Background: To our knowledge, the risk of renal scarring in children with a urinary tract infection (UTI) has not been systematically studied.
Objective: To review the prevalence of acute and chronic renal imaging abnormalities in children after an initial UTI.
Methods: We searched Medline and Embase for English-, French-, and Spanish-language articles using the following terms: "Technetium (99m)Tc dimercaptosuccinic acid (DMSA)," "DMSA," "dimercaptosuccinic," "scintigra*," "pyelonephritis," and "urinary tract infection." We included articles if they reported data on the prevalence of abnormalities on acute-phase (≤15 days) or follow-up (>5 months) DMSA renal scans in children aged 0 to 18 years after an initial UTI. Two evaluators independently reviewed data from each article.

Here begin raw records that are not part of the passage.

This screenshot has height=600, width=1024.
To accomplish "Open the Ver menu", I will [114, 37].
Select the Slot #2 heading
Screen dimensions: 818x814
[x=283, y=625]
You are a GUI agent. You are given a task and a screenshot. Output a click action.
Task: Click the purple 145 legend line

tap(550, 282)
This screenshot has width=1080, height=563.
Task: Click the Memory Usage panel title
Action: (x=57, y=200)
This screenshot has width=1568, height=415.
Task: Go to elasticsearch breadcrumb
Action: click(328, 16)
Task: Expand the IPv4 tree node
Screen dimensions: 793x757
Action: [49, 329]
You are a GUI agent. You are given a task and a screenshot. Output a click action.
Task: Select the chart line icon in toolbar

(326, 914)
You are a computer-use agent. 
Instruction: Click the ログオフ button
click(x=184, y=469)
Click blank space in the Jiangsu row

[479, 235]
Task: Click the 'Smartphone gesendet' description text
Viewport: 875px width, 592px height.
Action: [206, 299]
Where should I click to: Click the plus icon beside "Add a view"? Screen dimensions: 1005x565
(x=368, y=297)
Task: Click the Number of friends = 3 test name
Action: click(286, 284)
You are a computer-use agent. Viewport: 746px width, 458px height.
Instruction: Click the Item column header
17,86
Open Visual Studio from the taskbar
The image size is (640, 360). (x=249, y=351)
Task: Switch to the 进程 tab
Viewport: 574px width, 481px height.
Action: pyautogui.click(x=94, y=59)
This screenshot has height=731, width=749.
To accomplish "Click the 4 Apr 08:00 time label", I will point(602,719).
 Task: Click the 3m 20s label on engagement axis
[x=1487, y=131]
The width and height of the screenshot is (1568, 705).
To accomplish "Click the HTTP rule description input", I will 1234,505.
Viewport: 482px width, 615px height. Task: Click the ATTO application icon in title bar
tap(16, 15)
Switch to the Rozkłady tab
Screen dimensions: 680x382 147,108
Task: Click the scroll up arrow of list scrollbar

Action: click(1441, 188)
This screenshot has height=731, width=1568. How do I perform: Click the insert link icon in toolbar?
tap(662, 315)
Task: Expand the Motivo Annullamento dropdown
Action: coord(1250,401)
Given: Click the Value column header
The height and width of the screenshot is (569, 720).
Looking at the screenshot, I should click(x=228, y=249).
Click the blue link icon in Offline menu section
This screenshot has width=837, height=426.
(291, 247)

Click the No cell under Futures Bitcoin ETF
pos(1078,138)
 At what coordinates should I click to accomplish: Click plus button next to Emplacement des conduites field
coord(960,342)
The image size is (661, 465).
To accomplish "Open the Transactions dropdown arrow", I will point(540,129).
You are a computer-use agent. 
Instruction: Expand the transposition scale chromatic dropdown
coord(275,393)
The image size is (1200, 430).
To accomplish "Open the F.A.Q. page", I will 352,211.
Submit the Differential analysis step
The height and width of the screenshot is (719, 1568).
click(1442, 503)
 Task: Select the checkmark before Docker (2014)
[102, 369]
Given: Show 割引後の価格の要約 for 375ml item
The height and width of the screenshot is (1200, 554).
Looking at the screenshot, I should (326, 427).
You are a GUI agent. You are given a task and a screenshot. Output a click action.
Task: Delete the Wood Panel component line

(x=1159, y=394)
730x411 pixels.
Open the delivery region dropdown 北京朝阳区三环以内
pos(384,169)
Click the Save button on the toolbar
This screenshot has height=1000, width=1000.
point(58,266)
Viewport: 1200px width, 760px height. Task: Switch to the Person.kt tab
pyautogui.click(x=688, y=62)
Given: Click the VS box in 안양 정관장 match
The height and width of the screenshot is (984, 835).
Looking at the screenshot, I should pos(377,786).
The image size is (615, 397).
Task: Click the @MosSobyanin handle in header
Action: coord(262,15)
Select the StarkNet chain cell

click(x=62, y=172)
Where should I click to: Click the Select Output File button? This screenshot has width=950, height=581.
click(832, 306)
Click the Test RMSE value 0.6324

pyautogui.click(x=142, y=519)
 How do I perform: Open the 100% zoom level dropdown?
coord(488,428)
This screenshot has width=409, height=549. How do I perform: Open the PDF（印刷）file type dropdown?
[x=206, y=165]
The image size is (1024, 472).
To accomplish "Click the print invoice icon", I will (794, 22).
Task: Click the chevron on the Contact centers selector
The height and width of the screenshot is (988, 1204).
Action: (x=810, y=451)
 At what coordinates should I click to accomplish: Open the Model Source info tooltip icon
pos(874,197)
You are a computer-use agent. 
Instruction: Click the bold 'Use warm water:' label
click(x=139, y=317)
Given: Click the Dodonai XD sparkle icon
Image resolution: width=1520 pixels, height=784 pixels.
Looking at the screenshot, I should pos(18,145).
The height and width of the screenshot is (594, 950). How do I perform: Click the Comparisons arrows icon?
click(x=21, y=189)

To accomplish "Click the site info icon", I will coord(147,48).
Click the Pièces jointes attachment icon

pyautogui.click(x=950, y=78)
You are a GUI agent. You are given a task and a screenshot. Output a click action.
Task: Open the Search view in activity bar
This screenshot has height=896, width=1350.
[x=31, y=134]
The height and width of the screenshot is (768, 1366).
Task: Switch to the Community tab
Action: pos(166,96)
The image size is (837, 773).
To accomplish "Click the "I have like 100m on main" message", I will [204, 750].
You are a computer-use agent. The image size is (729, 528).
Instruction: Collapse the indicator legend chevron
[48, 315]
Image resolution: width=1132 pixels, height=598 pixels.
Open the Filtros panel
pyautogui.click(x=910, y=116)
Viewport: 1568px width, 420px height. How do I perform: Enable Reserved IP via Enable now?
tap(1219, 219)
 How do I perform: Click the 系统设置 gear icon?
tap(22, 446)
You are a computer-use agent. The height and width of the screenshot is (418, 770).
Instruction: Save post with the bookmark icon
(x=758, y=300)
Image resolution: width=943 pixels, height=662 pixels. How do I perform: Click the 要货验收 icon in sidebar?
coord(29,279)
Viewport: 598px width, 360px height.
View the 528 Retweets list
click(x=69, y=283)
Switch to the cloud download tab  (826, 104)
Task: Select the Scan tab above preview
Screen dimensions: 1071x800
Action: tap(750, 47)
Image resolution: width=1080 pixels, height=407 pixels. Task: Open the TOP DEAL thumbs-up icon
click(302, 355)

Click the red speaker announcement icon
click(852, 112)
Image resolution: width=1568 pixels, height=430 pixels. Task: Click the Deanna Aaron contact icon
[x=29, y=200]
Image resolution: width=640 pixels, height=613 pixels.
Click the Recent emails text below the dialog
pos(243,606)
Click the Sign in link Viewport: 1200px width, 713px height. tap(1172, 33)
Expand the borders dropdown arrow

Results: Of 1533 articles found by the search strategy, 325 full-text articles were reviewed; 33 studies met all inclusion criteria. Among children with an initial episode of UTI, 57% (95% confidence interval [CI]: 50-64) had changes consistent with acute pyelonephritis on the acute-phase DMSA renal scan and 15% (95% CI: 11-18) had evidence of renal scarring on the follow-up DMSA scan. Children with vesicoureteral reflux (VUR) were significantly more likely to develop pyelonephritis (relative risk [RR]: 1.5 [95% CI: 1.1-1.9]) and renal scarring (RR: 2.6 [95% CI: 1.7-3.9]) compared with children with no VUR. Children with VUR grades III or higher were more likely to develop scarring than children with lower grades of VUR (RR: 2.1 [95% CI: 1.4-3.2]).
Conclusions: The pooled prevalence values provided from this study provide a basis for an evidence-based approach to the management of children with this frequently occurring condition.